As for quality, I was very, very good in the darkroom. My prints from scans are better, but it took a few yrs practice in Photoshop to get that good, and it took the industry to get inkjet technology improved to the point where the printers could give wet-print quality.
We're there now. You do need a GOOD film scanner, not a flatbed (especially for 35mm film. Flatbeds do fine for 4x5, ok for medium format, crap for 35mm), and a good printer with archival inks like the Epson Ultrachrome inks. AND a good monitor.
Expect to spend $1000 on a monitor. Cheaper ones are not made for graphics work and even when calibrated with third-party calibrators like the Eye-One Display do not display tones and colors accurately enough to match the printer's output. Been there, done that.

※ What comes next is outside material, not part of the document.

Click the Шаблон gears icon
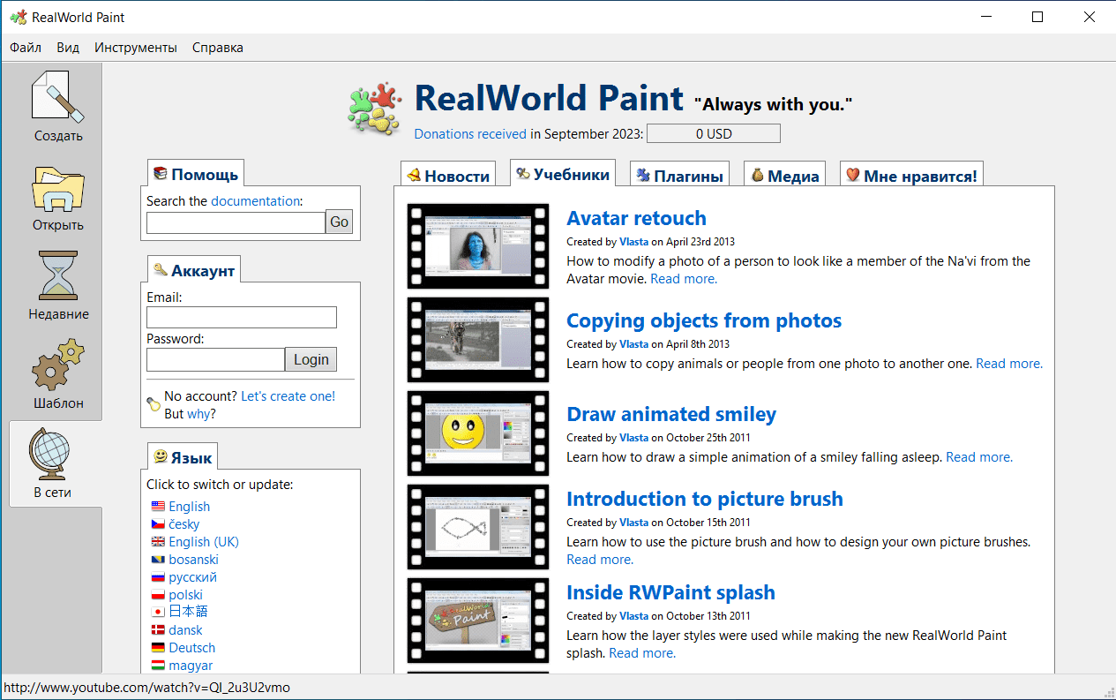[x=57, y=365]
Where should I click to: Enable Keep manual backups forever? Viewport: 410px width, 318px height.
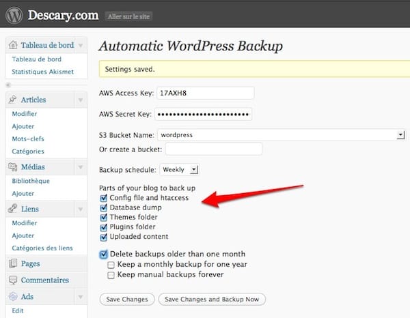[x=111, y=274]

I use an NEC Spectraview monitor, which self-calibrates with their sensor and software that adjusts the screen internally (cheap monitors cannot be adjusted internally so calibrators adjust your graphics card's lookup table, which lowers accuracy). I used a Spectraview 2190UXi for 4 yrs and its is getting close to the point where it cannot be calibrated anymore (screens dim as they age), so I replaced with the PA241W, which is an incredible screen.

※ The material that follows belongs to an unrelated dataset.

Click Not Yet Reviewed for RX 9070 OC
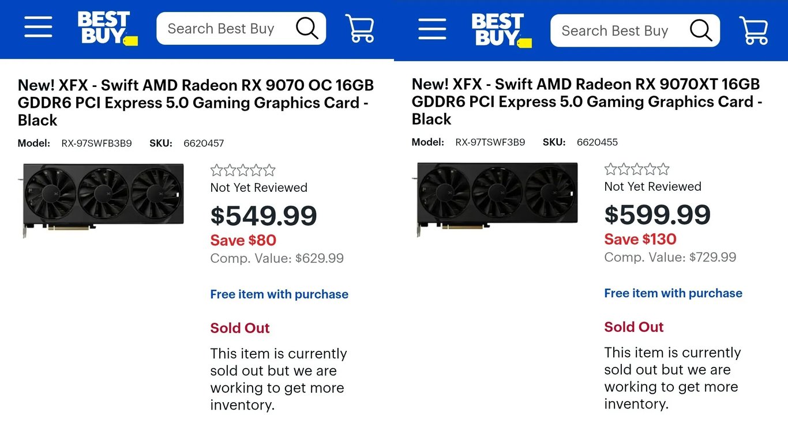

It doesn't matter how nice you can make the image look in photoshop on the screen if your prints do not match the screen. Don't skimp on a screen! Use a cheap computer if you have to save money, but don't skimp on the screen.
Ok, upsides:
Repeatability. If you need multiple prints of an image that needed a lot of dodging and burning, making them identical is hard and takes practice to do in the darkroom. In photoshop you do the work on the file once and every print is identical!
Control: You have far more subtle control of color and tone in Photoshop compared to the darkroom, and can dodge and burn more accurately and can do it on more areas and smaller areas. Downside is, you can be obsessive/compulsive and drive yourself crazy trying for perfection that is out of the hands of mere mortals. I do that a lot.

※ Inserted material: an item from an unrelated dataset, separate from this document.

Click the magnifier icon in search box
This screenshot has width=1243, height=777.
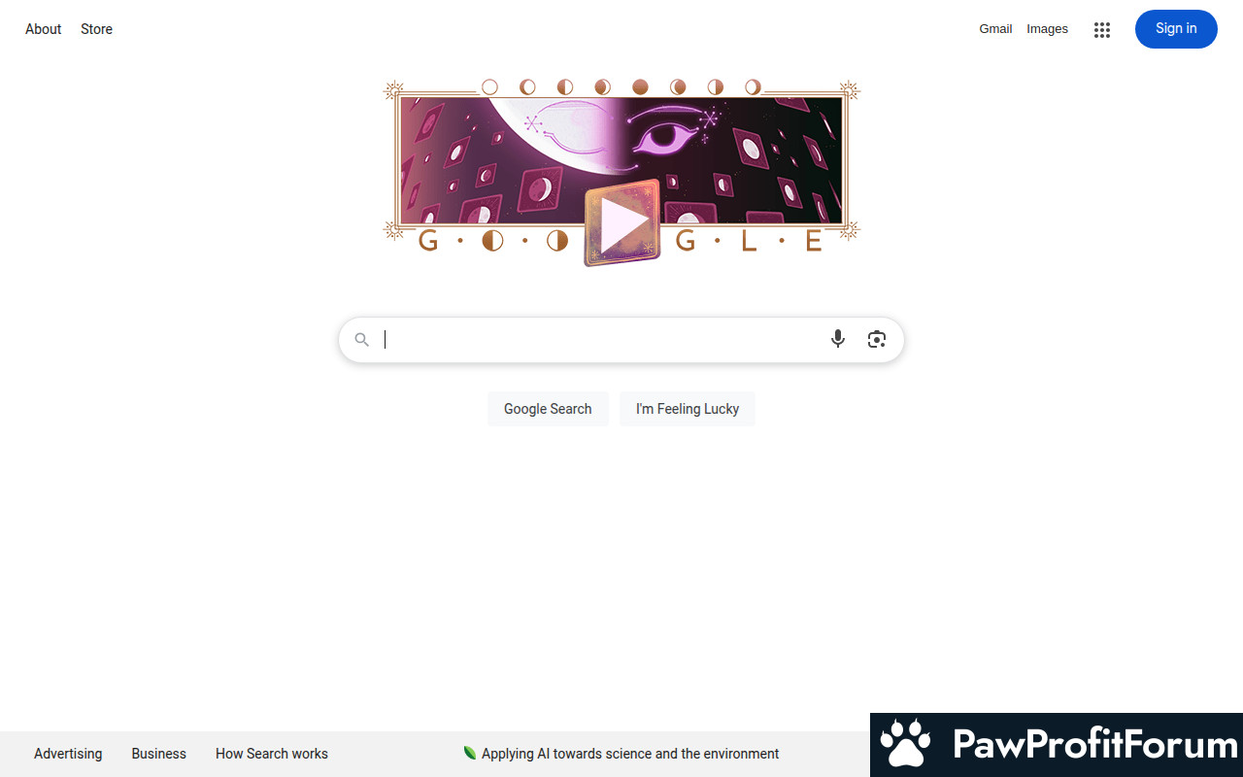[x=361, y=339]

Safety: No chemicals. No toxic fumes, no ventilation system needed, nothing soaking into your skin.
Archives: Scans give you backup copies of your film that can be copied onto multiple hard drives and stored offsite for redundent backup. If your house floods or burns down, you lose your film forever. Downside: you need to actually keep multiple copies of your files in different locations for this to work. If you keep your only digital files in your house, they suffer the same fate as the film.
Paper choices: There are more choices for inkjet, like watercolor, etching paper, RC paper, and traditional fiber paper. You can also take your files to a lab for printing on regular silver-based photo paper! Downside: Inkjets are still not as archival as silver based black and white prints but those from good printers are probably equal or better than color prints on traditional paper.